WHAT IS ASKED:
(a) According to the Stable Diffusion notebook, what is the minimum instance needed to build the conda environment?
(b) Rewrite the rows from the line with "Image resolution: width=600" through the end of the rows, changing "terminal emulator" to "shell window" and keeping everything else the same.

TEXT TO READ:
● ● ●

# Deploy Stable Diffusion on a SageMaker GPU Multi-Model Endpoint with Triton

---

This notebook's CI test result for us-west-2 is as follows. CI test results in other regions can be found at the end of the notebook.



---

In this notebook we will deploy multiple variations of Stable Diffusion on a SageMaker Multi-Model GPU Endpoint (MME GPU) powered by NVIDIA Triton Inference Server.
> ⚠ **Warning**: This notebook requires a minimum of an `ml.m5.large` instance to build the conda environment required for hosting the Stable Diffusion models. 

Skip to:
1. [Installs and imports](#installs)
2. [Download pretrained model](#modelartifact)
3. [Packaging a conda environment](#condaenv)
4. [Deploy to SageMaker Real-Time Endpoint](#deploy)
6. [Query Models](#query)
7. [Clean up](#cleanup)


### Part 1 - Installs and imports 

In [None]:
%pip install -U sagemaker pillow huggingface-hub conda-pack

In [None]:
import boto3
import sagemaker
from sagemaker import get_execution_role

import time
import json
from PIL import Image
import base64
from io import BytesIO
import numpy as np

from utils import download_model

from IPython.display import display

# variables
s3_client = boto3.client("s3")
ts = time.strftime("%Y-%m-%d-%H-%M-%S", time.gmtime())

# sagemaker variables
role = get_execution_role()
sm_client = boto3.client(service_name="sagemaker")
runtime_sm_client = boto3.client("sagemaker-runtime")
sagemaker_session = sagemaker.Session(boto_session=boto3.Session())
bucket = sagemaker_session.default_bucket()
prefix = "stable-diffusion-mme"

### Part 2 - Save pretrained model 

The `models` directory contains the inference code and the Triton configuration file for each of the Stable Diffusion models. In addition to these, we also need to download the pretrained model weights and save them to ther respective subdirectory within `models` directory. Once we have these downloaded, we can package the inference code and the model weights into a tarball and upload it to S3.

● ● ●

RECORDS TO USE:
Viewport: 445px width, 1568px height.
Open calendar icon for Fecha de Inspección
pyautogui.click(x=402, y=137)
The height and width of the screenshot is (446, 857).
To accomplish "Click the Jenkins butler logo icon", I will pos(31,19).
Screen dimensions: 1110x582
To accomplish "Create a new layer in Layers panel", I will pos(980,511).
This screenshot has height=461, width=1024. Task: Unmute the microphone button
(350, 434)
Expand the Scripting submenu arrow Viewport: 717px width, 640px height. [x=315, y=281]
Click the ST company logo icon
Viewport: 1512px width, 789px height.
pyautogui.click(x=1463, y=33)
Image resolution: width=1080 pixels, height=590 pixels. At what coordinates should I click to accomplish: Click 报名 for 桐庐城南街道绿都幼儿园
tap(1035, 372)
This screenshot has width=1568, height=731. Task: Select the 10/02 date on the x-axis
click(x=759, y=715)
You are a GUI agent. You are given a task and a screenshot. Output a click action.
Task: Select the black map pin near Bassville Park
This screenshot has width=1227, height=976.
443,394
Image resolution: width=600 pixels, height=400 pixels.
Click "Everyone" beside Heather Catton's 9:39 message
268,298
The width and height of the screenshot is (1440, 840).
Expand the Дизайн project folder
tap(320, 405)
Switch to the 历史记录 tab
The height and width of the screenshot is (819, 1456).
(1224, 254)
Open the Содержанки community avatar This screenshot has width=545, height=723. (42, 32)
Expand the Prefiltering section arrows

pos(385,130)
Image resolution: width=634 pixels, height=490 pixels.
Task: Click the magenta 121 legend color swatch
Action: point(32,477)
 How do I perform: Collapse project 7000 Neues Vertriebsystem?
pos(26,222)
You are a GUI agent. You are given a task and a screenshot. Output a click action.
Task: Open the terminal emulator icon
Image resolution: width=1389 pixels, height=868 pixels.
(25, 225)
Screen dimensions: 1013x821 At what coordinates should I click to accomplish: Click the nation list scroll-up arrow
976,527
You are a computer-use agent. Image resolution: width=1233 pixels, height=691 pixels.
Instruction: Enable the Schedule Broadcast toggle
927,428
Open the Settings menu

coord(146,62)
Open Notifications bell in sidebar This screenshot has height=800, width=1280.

● ● ●

RESULTS OF THE TASKS:
(a) An `ml.m5.large` instance.

(b)
Image resolution: width=600 pixels, height=400 pixels.
Click "Everyone" beside Heather Catton's 9:39 message
268,298
The width and height of the screenshot is (1440, 840).
Expand the Дизайн project folder
tap(320, 405)
Switch to the 历史记录 tab
The height and width of the screenshot is (819, 1456).
(1224, 254)
Open the Содержанки community avatar This screenshot has width=545, height=723. (42, 32)
Expand the Prefiltering section arrows

pos(385,130)
Image resolution: width=634 pixels, height=490 pixels.
Task: Click the magenta 121 legend color swatch
Action: point(32,477)
 How do I perform: Collapse project 7000 Neues Vertriebsystem?
pos(26,222)
You are a GUI agent. You are given a task and a screenshot. Output a click action.
Task: Open the shell window icon
Image resolution: width=1389 pixels, height=868 pixels.
(25, 225)
Screen dimensions: 1013x821 At what coordinates should I click to accomplish: Click the nation list scroll-up arrow
976,527
You are a computer-use agent. Image resolution: width=1233 pixels, height=691 pixels.
Instruction: Enable the Schedule Broadcast toggle
927,428
Open the Settings menu

coord(146,62)
Open Notifications bell in sidebar This screenshot has height=800, width=1280.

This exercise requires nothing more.